Un viento antinatural, frío como la nada antes de la creación, cortó el aire. Las luces de la ciudad parpadearon, las sombras se alargaron con vida propia, y un estruendo bajo la tierra hizo vibrar los cristales de las ventanas. Uriel abrió los ojos antes de que el ruido terminara. Su expresión se endureció; donde antes había ternura, ahora brillaba una autoridad divina, despiadada y pura.

—Está aquí —dijo.

Asmodeo soltó despacio, sus alas recogidas, su mirada afilada como una espada celestial envuelta en seda.

—Que venga —respondió.

Un grito humano rompió la quietud de la calle abajo. Luzbel ya estaba de pie, y cuando se dio vuelta, su aura ardía, y su apellido divino pesaba más que cualquier corona jamás forjada.

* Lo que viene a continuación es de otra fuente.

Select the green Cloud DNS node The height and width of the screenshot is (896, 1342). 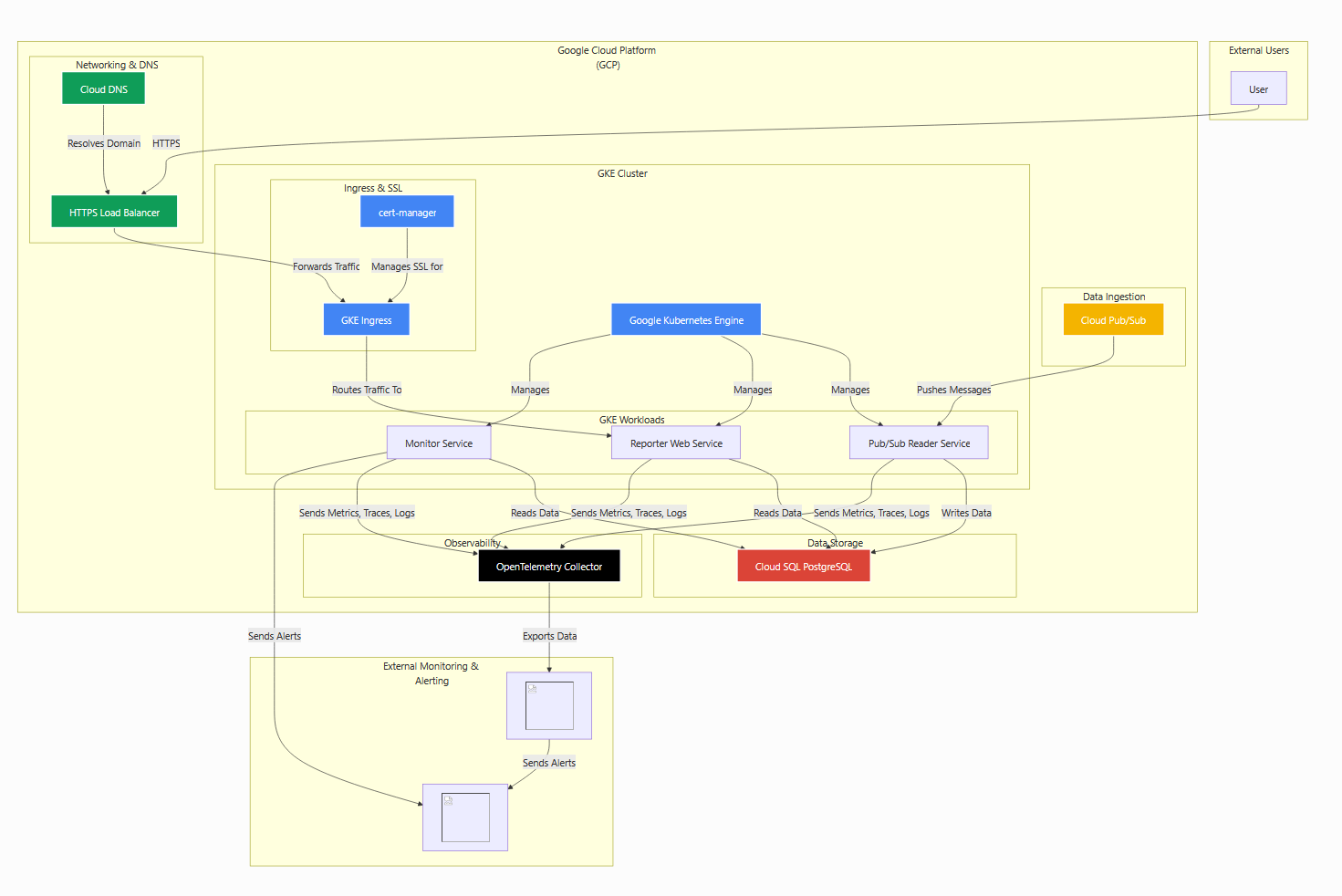tap(103, 89)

—Hay movimiento bajo la tierra —informó—. Está rompiendo el velo entre planos.

Uriel y Asmodeo se acercaron a la ventana. En la distancia, un edificio comenzó a derrumbarse como si hubiera sido golpeado por una fuerza invisible. Sombras emergieron de las grietas del suelo con cuerpos nuevos y contornos aún borrosos criaturas sin rostro, nacidas de odio puro, moviéndose como humo sólido. Y en el centro de todo, algo más grande se agitaba dentro de la tierra aún formándose, aún creciendo esperando su momento para nacer completamente.nAsmodeo sintió un escalofrío recorrerlo, pero no de miedo. Era anticipación. Hambre de luz.

—Vamos a pelear.

Uriel tocó su mano.

—Siempre. Pero no con desesperación… sino con propósito.

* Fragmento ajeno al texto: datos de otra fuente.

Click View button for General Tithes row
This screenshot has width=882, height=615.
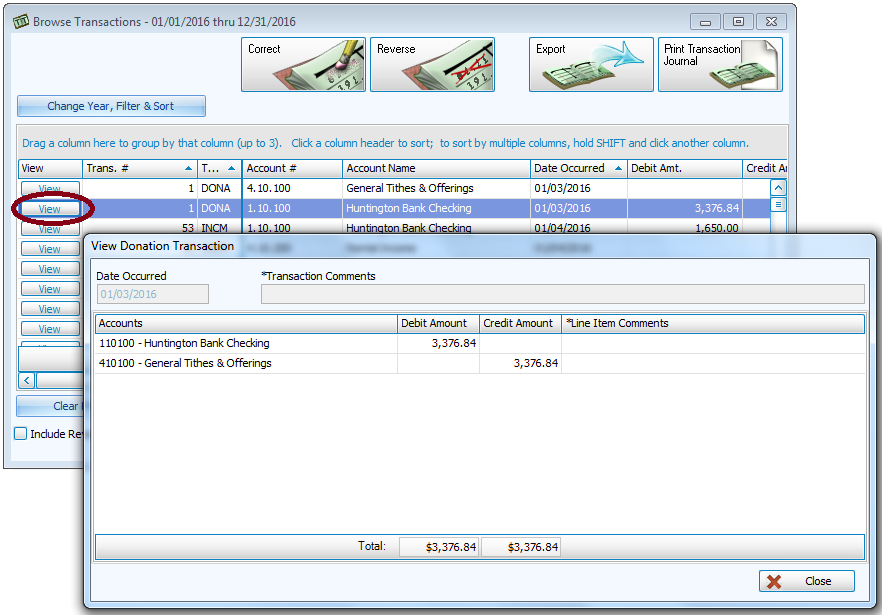[50, 189]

Sus alas se desplegaron con un estruendo celestial, vibrando como tambores que anunciaban el amanecer de una guerra que ninguna profecía jamás pudo imaginar. Luzbel salió detrás de ellos, su voz profunda resonando como el eco de la primera rebelión:

—No habrá caída esta vez.

Asmodeo sonrió, feroz.

—No habrá rendición.

Uriel alzó la vista al cielo y sonrió con calma casi aterradora.

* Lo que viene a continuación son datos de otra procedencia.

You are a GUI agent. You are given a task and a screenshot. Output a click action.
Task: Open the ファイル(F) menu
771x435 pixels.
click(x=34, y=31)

—No habrá oscuridad que sobreviva.

Se lanzaron al vacío. Y el cielo rugió en respuesta. Desde lo profundo de la tierra, una voz nueva ni humana, ni demoníaca, ni celestial habló por primera vez:

Yo soy lo que nace cuando el amor no cae y cuando no puedo destruirlos crearé algo peor.

Los ríos se oscurecieron. Las nubes temblaron. El mundo contuvo la respiración.

Y un nuevo enemigo, jamás conocido, comenzó a abrir los ojos.